Тряся головой, отец бормотал себе под нос:
— Где он сейчас, скажите на милость? А? Умер! И останется мертвым. Мария не была девственницей. Иосифа едва не прикончили за то, что он ее совратил и не хотел жениться. Нет никакого спасения. Мы просто умираем. Богачи поклоняются деньгам, а бедняки — Иисусу. Это все, что у них есть. Тупые нищие ублюдки! Только лицемеры дарят подарки! А я не такой.
Отец поглядел на Лонни, сидевшую спереди, потом перевел взгляд назад — на нас с Сэмом и Салли.
— И не вздумайте говорить матери, что она вернется домой — потому что она не вернется.
У меня внутри все сжалось. Я уже и не помнил, когда не испытывал постоянный ужас и у меня не потели ладони.
Может, подарки не делают людей лучше, но мне они все равно нравятся. Нравится делать в школе всякие поделки для родных. Я вспомнил, как мы смотрели с директором финал Мировой серии по бейсболу, а потом — как я отплатил маме за ее заботу, издеваясь над ней. Как мне может быть хорошо, если ей плохо?

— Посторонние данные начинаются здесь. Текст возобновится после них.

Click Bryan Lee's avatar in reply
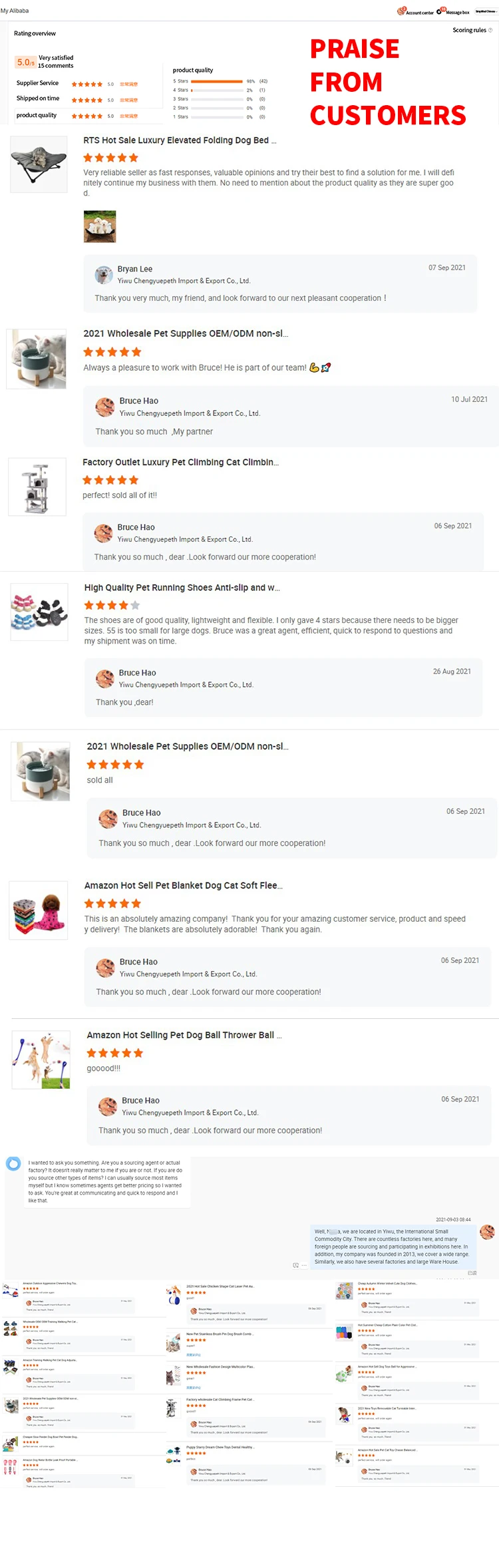This screenshot has height=1568, width=499. tap(104, 274)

Спустя два долгих часа мы подъехали к психиатрическому госпиталю Назарет, трехэтажному зданию в десяти милях от Альбукерке на Змеином холме. Пока мы шли ко входу, с неба на нас сыпались снежинки. Я взял со стенда брошюрку — там говорилось, что госпиталь держат монахини-доминиканки и он специализируется на психодраме. Я не знал, что это означает, но слово мне совсем не понравилось.

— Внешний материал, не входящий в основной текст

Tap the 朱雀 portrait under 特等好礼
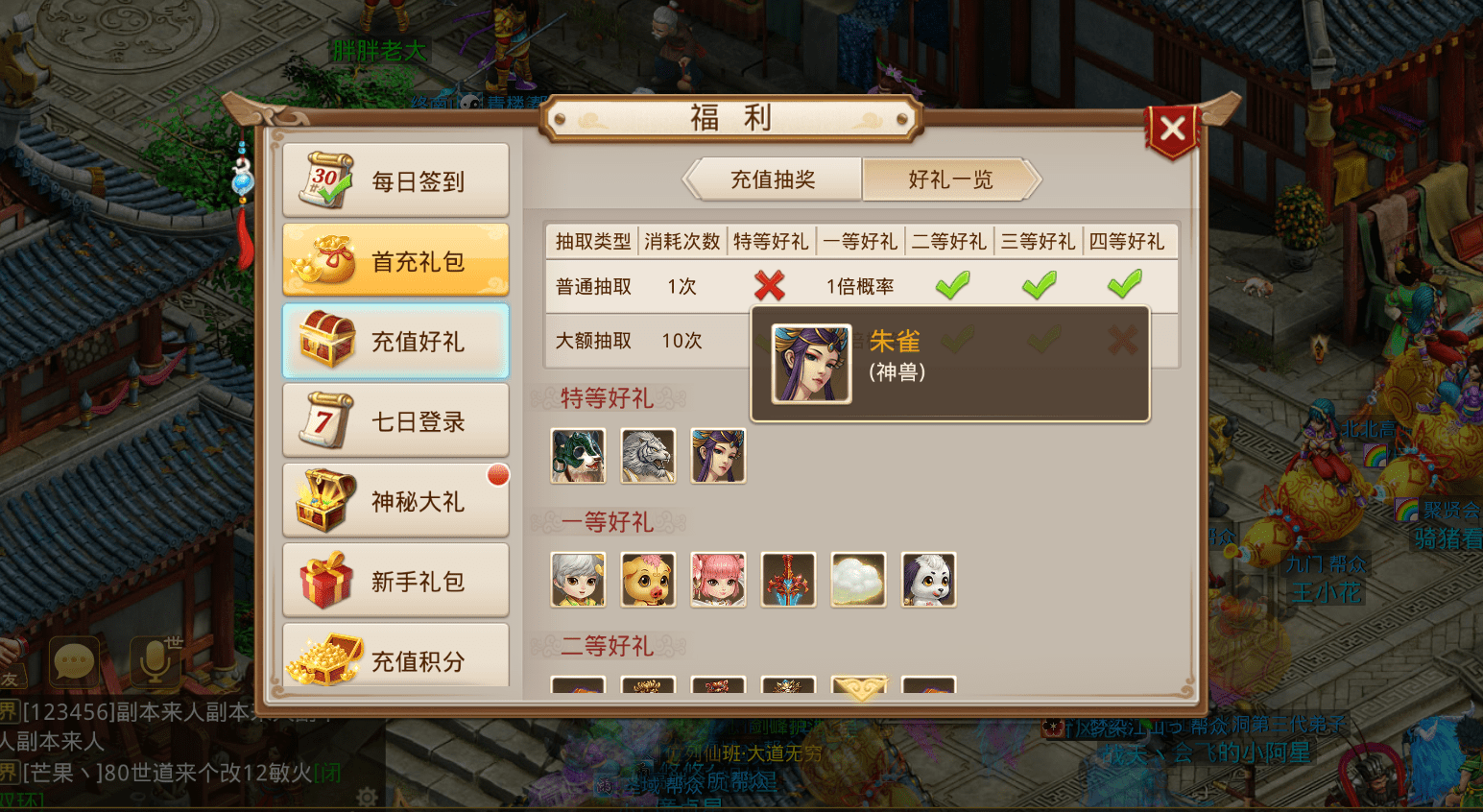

Мы последовали за отцом по уютному холлу, где стояла небольшая искусственная елка, украшенная огоньками. Игрушки — леденцовые тросточки, Санта-Клаусы и олени — свисали с ветвей, а внизу аккуратной пирамидой лежали подарки. Я немного успокоился, удивленный царившими в госпитале тишиной и умиротворением. Но им пришел конец, стоило отцу открыть рот.
Пожилая дама с седыми волосами и в очках, сидевшая за стойкой, спросила нас:
— К кому вы приехали?
— К Тельме-Лу Кроу, — ответил отец. — Она в отделении для психов.
— Мы не используем здесь таких слов, сэр, — заметила медсестра, перебирая бумаги у себя на столе.
— Предпочитаете «дурдом»?
Женщина проигнорировала его.
— Посещения разрешены до девяти, — сказала она, бросая взгляд на часы. — У вас только тридцать минут.
Отец ухмыльнулся:
— Мы не задержимся ни секундой дольше.
Женщина подняла телефонную трубку, но он продолжал говорить:
— Похоже, тут не все дома не только у пациентов, но и у персонала.
Медсестра поправила на переносице очки.